▶ WHAT IS BEING ASKED: Rewrite the passage about Monkgomery between "Monkgomery's vocabulary included" and "modules, sold separately.", inclusive, putting "jungle" in place of "zoo".

▶ QUOTED TEXT:
------------
Monkgomery is a children's puppet. It takes the form of a talking monkey wearing a necktie, released by Hasbro in 1986. The toy is 17" in height and sits at approximately 14" tall. The toy has two Velcro strips on his hands allowing him to be hung from objects. The toy can also function as a cuddle buddy at night and a day time play toy. Additional speech modules provided 200 new words (each came with a different outfit).

It was created by Hasbro to compete with Teddy Ruxpin before Hasbro bought Ruxpin, and Monkgomery's packaging draws deliberate comparison, describing him as "a unique and interactive, joke-telling, talking monkey with no on-off switches, no tapes to wear out or break and no solid state cartridges".

Monkgomery's vocabulary included jokes such as "Why did the monkey throw the clock out the window?", questions such as "What's your favorite part of the zoo?" and responses to the user, such as "Tell me more!". The range of phrases could be expanded with expansion modules, sold separately.
------------
▶ RECORDED INFORMATION:
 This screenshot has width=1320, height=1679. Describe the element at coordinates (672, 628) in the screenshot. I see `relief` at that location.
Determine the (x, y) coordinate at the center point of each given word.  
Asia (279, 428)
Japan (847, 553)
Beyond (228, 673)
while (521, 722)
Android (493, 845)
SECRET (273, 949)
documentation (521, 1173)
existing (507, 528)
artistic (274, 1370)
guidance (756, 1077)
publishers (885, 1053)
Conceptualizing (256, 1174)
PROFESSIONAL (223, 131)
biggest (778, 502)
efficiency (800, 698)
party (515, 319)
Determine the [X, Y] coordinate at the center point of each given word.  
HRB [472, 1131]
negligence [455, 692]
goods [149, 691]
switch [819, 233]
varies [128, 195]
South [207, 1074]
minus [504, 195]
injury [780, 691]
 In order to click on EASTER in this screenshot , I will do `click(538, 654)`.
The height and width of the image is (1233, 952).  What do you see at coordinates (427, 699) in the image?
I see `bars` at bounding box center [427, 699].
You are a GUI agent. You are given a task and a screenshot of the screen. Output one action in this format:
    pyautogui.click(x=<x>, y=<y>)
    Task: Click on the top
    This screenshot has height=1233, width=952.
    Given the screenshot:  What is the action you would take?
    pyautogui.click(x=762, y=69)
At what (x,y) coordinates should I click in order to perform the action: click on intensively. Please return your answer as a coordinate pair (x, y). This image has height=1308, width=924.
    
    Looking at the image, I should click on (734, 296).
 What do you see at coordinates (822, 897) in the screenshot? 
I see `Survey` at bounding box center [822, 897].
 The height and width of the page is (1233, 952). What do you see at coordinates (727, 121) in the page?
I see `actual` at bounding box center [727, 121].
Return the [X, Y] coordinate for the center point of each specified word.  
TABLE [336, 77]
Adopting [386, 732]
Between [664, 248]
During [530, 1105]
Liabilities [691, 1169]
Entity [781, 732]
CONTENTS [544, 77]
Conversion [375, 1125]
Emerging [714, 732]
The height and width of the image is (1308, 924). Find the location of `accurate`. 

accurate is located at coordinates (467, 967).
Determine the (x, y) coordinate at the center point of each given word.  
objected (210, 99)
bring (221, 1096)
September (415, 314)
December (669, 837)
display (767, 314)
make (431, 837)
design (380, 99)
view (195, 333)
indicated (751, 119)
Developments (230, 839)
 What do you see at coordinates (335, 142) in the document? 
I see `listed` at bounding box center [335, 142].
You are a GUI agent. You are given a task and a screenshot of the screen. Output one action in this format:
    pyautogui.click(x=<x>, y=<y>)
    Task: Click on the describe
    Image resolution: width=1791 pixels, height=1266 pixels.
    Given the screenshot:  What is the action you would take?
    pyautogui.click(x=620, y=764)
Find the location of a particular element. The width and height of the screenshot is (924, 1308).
------------
▶ TASK ANSWER:
Monkgomery's vocabulary included jokes such as "Why did the monkey throw the clock out the window?", questions such as "What's your favorite part of the jungle?" and responses to the user, such as "Tell me more!". The range of phrases could be expanded with expansion modules, sold separately.